Cuckoos have several unique behaviours and adaptations. Both cuckoos are known to be caterpillar specialists. The majority of their food is made up of spiny caterpillars like tent caterpillars, gypsy moths and fall webworms – caterpillars that few other birds will have anything to do with. They are most often observed moving furtively in dense younger forests or shrub lands seeking their caterpillar prey. Cuckoos are often noticed first by their call – a repeated soft “coo-coo-coo” for the Black-billed, and a more varied and guttural “kowp-kowp-kowp” for the Yellow-billed.

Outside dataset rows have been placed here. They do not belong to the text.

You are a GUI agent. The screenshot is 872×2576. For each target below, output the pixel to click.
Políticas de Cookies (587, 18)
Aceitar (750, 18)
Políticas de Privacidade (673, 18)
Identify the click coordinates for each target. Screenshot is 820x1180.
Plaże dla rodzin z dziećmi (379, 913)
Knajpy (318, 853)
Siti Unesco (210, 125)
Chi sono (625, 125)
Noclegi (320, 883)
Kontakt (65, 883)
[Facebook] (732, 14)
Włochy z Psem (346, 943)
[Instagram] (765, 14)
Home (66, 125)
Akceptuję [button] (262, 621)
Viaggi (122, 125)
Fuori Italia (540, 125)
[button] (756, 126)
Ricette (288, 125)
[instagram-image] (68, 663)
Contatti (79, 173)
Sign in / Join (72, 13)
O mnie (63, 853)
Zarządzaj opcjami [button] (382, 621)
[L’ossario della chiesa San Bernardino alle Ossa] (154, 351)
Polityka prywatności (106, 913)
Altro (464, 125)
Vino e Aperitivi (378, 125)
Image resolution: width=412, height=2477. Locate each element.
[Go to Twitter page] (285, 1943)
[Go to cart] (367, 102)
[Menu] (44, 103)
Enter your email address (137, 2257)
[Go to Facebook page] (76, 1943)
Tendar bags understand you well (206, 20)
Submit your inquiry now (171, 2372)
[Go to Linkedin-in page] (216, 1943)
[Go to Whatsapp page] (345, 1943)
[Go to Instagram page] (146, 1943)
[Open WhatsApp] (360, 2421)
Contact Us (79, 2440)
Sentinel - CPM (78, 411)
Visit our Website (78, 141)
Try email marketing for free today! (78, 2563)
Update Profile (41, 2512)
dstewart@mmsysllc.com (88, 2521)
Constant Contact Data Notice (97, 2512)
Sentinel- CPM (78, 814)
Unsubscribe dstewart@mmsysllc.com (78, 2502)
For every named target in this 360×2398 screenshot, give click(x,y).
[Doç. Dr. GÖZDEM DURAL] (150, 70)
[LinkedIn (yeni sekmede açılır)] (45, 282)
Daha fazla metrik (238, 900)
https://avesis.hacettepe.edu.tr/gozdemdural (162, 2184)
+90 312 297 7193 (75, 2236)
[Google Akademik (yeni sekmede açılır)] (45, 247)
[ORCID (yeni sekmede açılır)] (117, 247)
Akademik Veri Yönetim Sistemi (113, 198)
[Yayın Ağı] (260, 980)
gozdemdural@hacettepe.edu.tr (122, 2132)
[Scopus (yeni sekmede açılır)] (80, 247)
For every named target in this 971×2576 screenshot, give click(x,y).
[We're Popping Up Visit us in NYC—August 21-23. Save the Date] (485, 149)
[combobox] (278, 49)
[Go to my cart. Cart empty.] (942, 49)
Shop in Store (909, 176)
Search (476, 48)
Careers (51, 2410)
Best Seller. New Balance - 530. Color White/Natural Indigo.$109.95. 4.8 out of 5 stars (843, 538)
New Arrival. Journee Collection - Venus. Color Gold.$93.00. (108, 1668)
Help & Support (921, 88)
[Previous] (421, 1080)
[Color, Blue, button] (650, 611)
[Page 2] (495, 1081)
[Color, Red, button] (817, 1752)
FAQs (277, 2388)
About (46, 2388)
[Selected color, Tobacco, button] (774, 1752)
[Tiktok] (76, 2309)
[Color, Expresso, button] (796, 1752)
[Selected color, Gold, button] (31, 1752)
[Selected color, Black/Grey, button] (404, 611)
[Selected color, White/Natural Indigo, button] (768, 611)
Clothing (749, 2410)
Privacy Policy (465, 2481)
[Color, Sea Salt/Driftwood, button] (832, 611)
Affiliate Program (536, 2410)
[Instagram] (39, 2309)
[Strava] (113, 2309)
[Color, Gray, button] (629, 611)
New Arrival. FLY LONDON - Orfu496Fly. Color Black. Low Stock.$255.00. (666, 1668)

Although the Black-billed is the more common cuckoo in our area and is found much further north than the Yellow-billed, both species are usually found where there are significant outbreaks of spiny caterpillars. As a result, while they may seem quite common one year, they may be uncommon or even absent the next year in the same area if there are few caterpillars around.
Their preference for spiny caterpillars has led to a fascinating adaptation: the spines collect in the linings of their stomachs, and every so often, the entire lining and all the spines are shed and regurgitated by the bird as a compact pellet.
Another interesting behaviour is that both species occasionally lay their eggs in the nests of other cuckoos or even other species of birds – a behaviour known as brood parasitism. However, unlike the Common Cuckoo of Europe, which always lays its eggs in the nests of other species, the North American cuckoos only occasionally lay their eggs in other birds’ nests, especially when food resources are abundant.
Cuckoos arrive in our area fairly late in spring, but stay longer than most birds that winter in the southern United States, Central and South America. Peak arrivals are often noticed during the first week of June, and the birds stay until September or even October. Because of their nomadic search for caterpillar outbreaks, it has not been easy for scientists to figure out the conservation status of these birds. Most sources say that Ontario populations of cuckoos appear to be holding their own or declining slightly. On the other hand, sharper declines have been noted for both species on a North American-wide basis. Some sources suggest that the former widespread use of pesticides to control caterpillars has been an important factor underlying these declines.
While periodic outbreaks of Gypsy moths or tent caterpillars that eat every leaf from every tree may cause us concern, we can take some solace knowing that without these spiny vegetarians, there would be no cuckoos in the Land O’ Lakes!